Reducing backaction when measuring temporal correlations in quantum systems
Michael Kastner, Philipp Uhrich

TL;DR
This paper advances measurement techniques for quantum systems by generalizing noninvasive measurement protocols to arbitrary observables, enabling more accurate dynamic correlation measurements with reduced backaction.
Contribution
It extends ancilla-based noninvasive measurement methods to arbitrary spin observables and introduces a framework for simultaneous extraction of correlation parts.
Findings
Generalized measurement protocols for arbitrary observables.
Identified observables with no backaction concern.

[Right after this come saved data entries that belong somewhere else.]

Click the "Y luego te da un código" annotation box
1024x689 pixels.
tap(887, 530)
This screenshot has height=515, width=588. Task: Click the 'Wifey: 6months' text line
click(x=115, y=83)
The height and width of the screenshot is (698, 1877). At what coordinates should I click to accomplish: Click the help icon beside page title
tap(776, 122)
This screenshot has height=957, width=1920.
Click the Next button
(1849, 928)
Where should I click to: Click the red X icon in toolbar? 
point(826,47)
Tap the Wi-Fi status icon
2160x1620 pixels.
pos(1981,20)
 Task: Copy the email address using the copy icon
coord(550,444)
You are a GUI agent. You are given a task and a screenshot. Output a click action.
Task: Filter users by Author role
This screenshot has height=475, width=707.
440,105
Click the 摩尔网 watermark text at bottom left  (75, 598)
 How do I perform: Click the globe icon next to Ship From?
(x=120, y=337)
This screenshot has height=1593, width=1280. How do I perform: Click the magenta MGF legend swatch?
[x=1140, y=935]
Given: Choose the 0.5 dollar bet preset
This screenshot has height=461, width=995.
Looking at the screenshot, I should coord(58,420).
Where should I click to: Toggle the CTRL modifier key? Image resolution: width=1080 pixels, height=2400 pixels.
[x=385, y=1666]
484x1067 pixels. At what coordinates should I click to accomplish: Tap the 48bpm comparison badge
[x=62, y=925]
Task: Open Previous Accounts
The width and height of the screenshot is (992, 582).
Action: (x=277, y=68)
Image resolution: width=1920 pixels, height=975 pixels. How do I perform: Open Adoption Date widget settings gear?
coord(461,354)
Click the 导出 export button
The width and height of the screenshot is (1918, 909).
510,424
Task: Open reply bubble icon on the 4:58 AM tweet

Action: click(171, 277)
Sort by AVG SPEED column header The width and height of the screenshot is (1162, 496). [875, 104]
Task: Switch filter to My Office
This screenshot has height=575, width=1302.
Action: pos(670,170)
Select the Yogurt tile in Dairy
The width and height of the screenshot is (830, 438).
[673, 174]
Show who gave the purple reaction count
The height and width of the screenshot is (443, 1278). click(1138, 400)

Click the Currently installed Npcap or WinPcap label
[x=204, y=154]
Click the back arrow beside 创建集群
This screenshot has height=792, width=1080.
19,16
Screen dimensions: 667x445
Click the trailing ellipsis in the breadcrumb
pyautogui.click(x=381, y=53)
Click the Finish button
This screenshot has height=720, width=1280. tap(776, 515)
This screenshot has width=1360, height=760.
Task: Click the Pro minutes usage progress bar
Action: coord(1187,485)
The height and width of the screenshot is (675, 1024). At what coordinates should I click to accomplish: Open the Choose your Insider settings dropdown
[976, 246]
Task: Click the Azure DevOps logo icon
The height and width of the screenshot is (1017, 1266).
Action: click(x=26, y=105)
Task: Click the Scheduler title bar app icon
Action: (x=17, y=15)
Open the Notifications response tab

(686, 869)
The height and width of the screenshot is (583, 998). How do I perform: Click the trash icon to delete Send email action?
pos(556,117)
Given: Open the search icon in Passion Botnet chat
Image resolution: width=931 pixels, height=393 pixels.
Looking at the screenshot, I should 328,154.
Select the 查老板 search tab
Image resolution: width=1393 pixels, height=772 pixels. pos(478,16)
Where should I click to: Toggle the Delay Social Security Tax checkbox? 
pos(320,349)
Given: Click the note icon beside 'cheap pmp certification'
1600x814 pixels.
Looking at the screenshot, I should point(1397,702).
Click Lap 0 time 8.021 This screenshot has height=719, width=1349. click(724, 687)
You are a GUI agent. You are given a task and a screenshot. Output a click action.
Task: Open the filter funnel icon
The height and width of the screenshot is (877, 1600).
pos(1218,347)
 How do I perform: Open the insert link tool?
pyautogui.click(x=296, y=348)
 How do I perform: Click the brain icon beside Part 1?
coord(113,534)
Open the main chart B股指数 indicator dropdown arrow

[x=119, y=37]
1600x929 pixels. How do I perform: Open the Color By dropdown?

Framework for analyzing measurement dynamics using POVMs.
Abstract
Dynamic correlations of quantum observables are challenging to measure due to measurement backaction incurred at early times. Recent work [P. Uhrich et al., Phys. Rev. A, 96:022127 (2017)] has shown that ancilla-based noninvasive measurements are able to reduce this backaction, allowing for dynamic correlations of single-site spin observables to be measured. We generalise this result to correlations of arbitrary spin observables and extend the measurement protocol to simultaneous noninvasive measurements which allow for real and imaginary parts of correlations to be extracted from a single set of measurements. We use positive operator-valued measures to analyse the dynamics generated by the ancilla-based measurements. Using this framework we prove that special observables exist for which measurement backaction is of no concern, so that dynamic correlations of these can be obtained…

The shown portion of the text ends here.